Estas - e muitas outras histórias - fazem parte do rico acervo de memórias de Flavio Del Mese. Por sugestão do fotógrafo Eurico Salis, amigo de nós dois, pude, por mais de um ano, conviver com Flavio, ouvindo histórias, forçando sua memória e recolhendo depoimentos que se tornariam a base do seu relato biográfico. Os textos foram entregues depois de 18 meses de convívio e, por enquanto, descansam numa gaveta do caótico escritório que mantém em casa.

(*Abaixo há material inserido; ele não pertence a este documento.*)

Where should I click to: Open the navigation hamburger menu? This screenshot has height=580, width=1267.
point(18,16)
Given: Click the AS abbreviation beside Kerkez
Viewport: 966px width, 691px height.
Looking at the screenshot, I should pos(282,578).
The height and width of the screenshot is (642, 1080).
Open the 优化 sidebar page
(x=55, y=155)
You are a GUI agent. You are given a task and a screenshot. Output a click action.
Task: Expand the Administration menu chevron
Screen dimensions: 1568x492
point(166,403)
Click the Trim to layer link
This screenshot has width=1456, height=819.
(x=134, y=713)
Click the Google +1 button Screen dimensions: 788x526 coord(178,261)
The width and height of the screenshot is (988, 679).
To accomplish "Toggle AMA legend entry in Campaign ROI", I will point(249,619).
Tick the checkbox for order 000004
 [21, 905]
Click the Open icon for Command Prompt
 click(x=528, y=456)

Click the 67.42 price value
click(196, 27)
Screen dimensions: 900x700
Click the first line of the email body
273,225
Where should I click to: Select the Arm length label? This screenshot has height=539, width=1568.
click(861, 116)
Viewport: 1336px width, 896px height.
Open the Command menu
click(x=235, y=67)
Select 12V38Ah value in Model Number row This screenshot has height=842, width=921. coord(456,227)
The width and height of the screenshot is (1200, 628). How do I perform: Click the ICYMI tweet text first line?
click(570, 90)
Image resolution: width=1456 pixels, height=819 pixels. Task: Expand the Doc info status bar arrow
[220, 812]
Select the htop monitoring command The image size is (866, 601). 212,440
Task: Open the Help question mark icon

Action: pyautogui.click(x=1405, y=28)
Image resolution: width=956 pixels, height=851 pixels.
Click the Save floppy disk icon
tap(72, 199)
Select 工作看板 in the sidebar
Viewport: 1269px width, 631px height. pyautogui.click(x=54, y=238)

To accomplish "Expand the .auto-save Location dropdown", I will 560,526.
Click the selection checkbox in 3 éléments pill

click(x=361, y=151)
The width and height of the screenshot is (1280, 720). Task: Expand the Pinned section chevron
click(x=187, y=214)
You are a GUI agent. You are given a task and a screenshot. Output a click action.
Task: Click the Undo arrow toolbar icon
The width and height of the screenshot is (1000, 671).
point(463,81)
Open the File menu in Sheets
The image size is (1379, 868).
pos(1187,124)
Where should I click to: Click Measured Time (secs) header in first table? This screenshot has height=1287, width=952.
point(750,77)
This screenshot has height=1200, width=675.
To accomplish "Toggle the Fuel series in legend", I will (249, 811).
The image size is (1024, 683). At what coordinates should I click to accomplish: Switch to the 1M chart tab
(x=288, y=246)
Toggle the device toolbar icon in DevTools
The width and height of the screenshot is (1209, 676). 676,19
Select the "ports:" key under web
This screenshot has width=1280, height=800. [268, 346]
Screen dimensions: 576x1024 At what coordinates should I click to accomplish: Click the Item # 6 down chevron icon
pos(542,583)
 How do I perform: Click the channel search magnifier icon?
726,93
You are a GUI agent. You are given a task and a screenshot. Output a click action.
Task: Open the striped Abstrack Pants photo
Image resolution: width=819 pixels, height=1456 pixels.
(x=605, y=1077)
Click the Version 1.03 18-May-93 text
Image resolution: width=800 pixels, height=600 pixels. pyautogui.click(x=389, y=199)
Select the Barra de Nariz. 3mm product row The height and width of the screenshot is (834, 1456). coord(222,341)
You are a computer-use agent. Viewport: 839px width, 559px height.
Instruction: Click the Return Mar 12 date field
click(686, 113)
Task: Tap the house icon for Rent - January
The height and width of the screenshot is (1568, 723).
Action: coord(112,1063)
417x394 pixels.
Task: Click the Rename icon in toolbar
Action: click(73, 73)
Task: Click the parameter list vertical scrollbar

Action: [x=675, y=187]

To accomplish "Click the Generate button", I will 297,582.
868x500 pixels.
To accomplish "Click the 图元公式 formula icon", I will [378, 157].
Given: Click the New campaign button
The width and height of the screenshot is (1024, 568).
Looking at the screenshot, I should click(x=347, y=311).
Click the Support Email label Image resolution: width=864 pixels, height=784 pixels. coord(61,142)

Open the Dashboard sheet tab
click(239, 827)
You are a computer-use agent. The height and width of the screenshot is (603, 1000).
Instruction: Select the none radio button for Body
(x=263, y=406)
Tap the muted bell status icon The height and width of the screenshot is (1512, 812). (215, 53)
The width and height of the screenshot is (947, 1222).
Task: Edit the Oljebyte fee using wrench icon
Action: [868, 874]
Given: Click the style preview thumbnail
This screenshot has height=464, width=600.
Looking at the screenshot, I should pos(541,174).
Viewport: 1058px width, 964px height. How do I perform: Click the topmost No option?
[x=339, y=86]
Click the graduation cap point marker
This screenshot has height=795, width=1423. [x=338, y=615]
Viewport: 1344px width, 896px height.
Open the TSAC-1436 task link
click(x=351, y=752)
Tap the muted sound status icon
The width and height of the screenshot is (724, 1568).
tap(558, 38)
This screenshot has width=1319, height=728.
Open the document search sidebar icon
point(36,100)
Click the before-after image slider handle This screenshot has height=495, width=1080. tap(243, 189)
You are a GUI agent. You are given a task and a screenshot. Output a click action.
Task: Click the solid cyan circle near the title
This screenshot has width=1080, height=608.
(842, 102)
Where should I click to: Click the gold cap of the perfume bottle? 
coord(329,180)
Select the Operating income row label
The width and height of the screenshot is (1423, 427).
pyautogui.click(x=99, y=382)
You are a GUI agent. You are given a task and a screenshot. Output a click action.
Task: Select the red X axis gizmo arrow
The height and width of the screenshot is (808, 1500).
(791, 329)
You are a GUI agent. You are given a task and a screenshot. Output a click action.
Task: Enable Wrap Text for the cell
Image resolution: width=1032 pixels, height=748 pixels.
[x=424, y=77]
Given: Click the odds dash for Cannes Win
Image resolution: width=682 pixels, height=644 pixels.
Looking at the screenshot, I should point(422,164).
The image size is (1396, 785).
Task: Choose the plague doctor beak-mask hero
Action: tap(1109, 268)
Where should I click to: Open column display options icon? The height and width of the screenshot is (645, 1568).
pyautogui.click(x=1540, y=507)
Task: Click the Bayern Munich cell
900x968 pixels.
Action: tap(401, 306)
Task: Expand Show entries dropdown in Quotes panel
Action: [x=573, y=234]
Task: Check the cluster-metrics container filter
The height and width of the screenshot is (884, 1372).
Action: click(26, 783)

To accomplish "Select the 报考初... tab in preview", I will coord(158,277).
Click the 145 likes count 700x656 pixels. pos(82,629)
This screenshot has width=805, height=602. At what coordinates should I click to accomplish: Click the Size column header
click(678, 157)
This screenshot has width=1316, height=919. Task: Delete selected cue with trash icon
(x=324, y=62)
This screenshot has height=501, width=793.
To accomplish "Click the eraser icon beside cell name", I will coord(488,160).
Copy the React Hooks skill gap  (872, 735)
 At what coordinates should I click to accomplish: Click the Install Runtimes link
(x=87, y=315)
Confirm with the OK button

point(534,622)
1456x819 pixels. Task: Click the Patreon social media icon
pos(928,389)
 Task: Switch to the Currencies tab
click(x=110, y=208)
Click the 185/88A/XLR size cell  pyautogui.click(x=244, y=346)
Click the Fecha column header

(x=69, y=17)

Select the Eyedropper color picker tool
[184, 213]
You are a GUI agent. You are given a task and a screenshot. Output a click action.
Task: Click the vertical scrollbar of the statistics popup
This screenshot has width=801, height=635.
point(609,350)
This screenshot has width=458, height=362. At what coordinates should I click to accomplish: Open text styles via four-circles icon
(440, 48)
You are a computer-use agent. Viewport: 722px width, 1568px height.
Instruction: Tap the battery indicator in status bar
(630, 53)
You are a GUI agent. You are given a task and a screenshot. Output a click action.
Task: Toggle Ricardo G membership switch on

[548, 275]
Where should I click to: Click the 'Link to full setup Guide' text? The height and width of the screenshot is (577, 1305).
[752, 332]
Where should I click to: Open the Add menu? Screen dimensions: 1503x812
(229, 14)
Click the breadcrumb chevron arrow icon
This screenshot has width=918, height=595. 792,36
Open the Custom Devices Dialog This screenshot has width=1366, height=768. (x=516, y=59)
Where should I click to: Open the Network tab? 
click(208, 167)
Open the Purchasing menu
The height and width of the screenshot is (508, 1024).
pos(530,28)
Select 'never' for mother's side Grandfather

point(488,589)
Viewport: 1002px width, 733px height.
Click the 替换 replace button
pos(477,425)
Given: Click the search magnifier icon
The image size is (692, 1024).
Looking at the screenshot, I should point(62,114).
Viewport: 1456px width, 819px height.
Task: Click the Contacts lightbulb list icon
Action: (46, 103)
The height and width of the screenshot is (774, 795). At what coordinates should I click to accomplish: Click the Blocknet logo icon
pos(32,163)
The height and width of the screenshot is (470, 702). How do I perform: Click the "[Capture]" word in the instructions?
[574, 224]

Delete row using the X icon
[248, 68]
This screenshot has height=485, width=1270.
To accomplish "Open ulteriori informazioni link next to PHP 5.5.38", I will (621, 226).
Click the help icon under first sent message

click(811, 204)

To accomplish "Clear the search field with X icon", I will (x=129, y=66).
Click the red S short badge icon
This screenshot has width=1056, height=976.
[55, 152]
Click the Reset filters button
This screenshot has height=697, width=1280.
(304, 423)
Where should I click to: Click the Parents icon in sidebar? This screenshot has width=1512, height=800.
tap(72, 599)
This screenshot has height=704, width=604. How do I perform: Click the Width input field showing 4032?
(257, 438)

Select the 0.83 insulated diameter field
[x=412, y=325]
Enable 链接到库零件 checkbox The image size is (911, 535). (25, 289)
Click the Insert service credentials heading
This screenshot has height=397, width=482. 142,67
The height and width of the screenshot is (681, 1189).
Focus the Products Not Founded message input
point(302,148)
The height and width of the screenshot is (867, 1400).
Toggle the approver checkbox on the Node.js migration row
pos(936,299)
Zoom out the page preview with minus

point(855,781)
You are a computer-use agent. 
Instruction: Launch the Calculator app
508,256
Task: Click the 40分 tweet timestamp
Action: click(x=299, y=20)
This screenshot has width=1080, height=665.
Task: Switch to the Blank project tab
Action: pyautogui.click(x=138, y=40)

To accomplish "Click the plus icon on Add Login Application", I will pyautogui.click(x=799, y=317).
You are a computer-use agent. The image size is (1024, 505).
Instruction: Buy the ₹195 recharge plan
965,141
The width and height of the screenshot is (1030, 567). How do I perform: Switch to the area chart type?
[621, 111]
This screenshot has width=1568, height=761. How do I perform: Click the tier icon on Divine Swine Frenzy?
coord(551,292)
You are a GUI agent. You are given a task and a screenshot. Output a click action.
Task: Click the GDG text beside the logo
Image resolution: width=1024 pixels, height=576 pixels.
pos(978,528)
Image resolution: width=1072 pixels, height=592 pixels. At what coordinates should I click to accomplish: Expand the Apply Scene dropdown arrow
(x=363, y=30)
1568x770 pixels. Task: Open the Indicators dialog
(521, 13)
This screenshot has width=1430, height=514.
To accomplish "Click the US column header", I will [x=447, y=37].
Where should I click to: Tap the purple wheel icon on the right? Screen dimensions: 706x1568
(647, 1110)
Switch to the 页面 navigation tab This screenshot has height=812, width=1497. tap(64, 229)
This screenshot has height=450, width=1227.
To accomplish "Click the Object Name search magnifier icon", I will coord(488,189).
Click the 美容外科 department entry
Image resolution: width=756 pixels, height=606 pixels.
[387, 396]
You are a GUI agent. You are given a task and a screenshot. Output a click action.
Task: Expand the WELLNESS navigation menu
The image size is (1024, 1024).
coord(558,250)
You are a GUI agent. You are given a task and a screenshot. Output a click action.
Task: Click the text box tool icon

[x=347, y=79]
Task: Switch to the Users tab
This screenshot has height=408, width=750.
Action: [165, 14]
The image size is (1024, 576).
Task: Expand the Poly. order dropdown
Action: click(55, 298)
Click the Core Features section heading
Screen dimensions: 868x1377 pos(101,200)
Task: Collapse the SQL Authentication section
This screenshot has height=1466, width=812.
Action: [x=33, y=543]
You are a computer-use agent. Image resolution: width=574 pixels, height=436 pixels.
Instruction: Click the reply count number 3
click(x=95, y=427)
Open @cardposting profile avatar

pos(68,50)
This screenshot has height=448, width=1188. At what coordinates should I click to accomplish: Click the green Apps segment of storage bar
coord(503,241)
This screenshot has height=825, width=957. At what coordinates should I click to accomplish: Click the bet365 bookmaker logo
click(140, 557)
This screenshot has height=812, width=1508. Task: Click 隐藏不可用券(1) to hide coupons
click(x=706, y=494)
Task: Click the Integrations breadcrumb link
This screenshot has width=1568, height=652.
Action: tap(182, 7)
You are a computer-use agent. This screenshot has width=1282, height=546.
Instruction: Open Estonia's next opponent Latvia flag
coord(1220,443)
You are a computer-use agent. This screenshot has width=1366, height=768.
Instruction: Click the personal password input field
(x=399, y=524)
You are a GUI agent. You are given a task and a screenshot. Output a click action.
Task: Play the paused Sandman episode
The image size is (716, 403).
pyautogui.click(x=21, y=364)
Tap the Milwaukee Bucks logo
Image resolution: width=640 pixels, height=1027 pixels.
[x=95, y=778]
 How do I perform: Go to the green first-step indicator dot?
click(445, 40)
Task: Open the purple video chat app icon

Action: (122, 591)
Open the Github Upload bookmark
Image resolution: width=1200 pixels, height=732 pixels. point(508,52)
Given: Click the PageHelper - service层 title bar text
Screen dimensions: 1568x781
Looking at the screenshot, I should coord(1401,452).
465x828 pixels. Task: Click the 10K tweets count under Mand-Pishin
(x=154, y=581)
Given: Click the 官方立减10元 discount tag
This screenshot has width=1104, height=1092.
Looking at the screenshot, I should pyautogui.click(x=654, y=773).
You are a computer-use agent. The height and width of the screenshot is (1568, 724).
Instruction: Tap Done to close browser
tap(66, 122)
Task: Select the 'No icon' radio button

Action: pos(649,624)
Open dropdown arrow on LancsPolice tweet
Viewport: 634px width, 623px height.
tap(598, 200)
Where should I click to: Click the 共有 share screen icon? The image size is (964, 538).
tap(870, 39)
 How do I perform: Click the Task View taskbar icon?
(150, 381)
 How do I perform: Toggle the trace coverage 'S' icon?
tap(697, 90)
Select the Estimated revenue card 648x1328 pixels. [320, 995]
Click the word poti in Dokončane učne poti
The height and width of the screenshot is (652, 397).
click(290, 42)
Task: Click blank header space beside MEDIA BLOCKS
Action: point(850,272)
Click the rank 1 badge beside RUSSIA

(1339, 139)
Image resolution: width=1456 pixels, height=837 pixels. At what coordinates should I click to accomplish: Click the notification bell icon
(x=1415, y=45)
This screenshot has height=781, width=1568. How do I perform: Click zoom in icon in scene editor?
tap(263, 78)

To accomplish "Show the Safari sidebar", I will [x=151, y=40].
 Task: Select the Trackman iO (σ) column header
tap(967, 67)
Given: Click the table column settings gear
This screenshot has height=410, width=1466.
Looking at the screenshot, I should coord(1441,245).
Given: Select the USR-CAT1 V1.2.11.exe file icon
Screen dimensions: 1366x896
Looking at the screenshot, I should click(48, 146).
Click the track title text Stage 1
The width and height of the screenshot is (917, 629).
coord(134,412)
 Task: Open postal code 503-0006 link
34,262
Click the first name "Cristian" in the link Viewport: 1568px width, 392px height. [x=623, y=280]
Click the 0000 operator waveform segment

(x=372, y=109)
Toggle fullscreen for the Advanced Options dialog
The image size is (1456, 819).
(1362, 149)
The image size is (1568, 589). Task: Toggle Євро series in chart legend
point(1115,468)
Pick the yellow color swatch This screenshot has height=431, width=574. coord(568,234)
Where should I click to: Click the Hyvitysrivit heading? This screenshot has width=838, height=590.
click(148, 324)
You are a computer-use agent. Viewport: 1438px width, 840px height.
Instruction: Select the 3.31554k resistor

Flavio justifica a prudência como sendo a decantação necessária que um projeto como esse precisa para vir a público. Os textos foram escritos, revisados, lidos e agora precisam - segundo Flavio - de um tempo de maturação. De minha parte, foi um prazer realizar este trabalho. Soube por comentários de amigos próximos que Flavio também gostou. Respeito a decisão dele e noto nessa opção um certo medo de alguém que acha que pode estar fazendo seu último relato antes de parar de viajar (em todos os sentidos). Mas eu sei - e Flavio sabe mais ainda - que a estrada é longa e infinita.

Márcio Pinheiro é portoalegrense e jornalista. Trabalhou em diversos veículos da Capital, como Zero Hora, Gazeta Mercantil, RBS TV, Rádio FM Cultura e Correio do Povo; além de São Paulo (Jornal da Tarde) e Rio de Janeiro (Jornal do Brasil). Lançou, ano passado, o livro Ayrton Patineti dos Anjos - Lembranças, sons e delírios de um produtor musical (Plus Editora), escrito em parceria com Roger Lerina.